I remember when I went to Time Square to look at tourists watching me.
I remember when my sister talked to me about life and what we could do with ours.
I remember my grandmother making orange juice and scolding her grandchildren for riding bikes for miles when she had breakfast prepared for us.
I remember making a mud cake in a place house in the lilac bushes.
I remember sneaking upstairs in my grandparents’ farmhouse and putting on wooden Dutch clogs– how they swallowed my tiny feet.
I remember finding the Dutch clogs years later, after my grandmother came home from the Haitian mission, and expecting them to swallow my feet. To my amazement they didn’t fit.
I remember tearing the pages out of my journal that weren’t happy enough.

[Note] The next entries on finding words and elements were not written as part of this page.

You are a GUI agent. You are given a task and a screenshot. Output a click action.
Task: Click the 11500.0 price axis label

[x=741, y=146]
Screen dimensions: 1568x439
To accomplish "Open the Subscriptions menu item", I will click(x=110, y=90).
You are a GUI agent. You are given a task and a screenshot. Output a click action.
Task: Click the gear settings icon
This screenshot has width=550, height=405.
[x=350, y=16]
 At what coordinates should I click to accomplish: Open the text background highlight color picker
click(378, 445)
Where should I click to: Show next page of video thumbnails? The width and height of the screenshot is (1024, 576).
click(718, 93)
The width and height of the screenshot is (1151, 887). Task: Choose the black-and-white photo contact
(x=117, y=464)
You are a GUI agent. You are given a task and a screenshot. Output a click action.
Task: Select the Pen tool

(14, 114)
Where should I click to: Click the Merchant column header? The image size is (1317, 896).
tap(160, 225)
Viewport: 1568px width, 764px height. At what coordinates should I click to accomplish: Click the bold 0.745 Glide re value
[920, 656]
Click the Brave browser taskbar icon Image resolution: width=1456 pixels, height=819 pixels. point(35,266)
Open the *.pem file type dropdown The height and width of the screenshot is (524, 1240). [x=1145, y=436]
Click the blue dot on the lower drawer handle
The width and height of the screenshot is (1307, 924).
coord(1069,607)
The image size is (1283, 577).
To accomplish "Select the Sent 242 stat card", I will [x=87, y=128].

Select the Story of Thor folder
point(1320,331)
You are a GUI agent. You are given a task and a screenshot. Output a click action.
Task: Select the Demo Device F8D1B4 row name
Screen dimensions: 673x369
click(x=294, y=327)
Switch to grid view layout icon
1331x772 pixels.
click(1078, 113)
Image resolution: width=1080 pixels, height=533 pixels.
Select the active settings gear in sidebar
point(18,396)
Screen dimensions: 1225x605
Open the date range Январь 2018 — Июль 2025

I remember going to Girl Scouts and not joining because I was afraid to speak.
I remember moving to Brooklyn and my dad asking me why the bridge was packed. It was Pride Weekend. I didn’t want to try and explain.
I remember making friends with a fuzzy black cat who hung around the church next door.
I remember sitting alone in my room, using my cabinet as a computer desk, and my blow-up mattress all lumpy.
I remember the trick step on the 3rd floor and the Barbie pink walls.
I remember the day my family left me behind.
I remember strangers look at me with sympathetic stares.
I remember the day when I looked at my mom as though she was a stranger.
I remember the nice guy sitting next to me on the plane who offered me his grapefruit juice.
I remember walking on the ledge watching Harlem spread out in front of me.
I remember my father telling me, “This will be your last shoulder ride kid,” too many times.
I remember the story of the war was the same as what I had read the day before and the day before that. It wasn’t going to get any better until it ended. The end of the war would signify another, different problem. But his daughter is here and he loves her as much as he could love anyone.
I remember my hot, NYC outings: sizzling, scorching, steaming mid-day sojourns with my Irish mother to the East River paradise awaiting just the two of us.
What do YOU remember? We hope you take some time to write your own “I Remember” poem.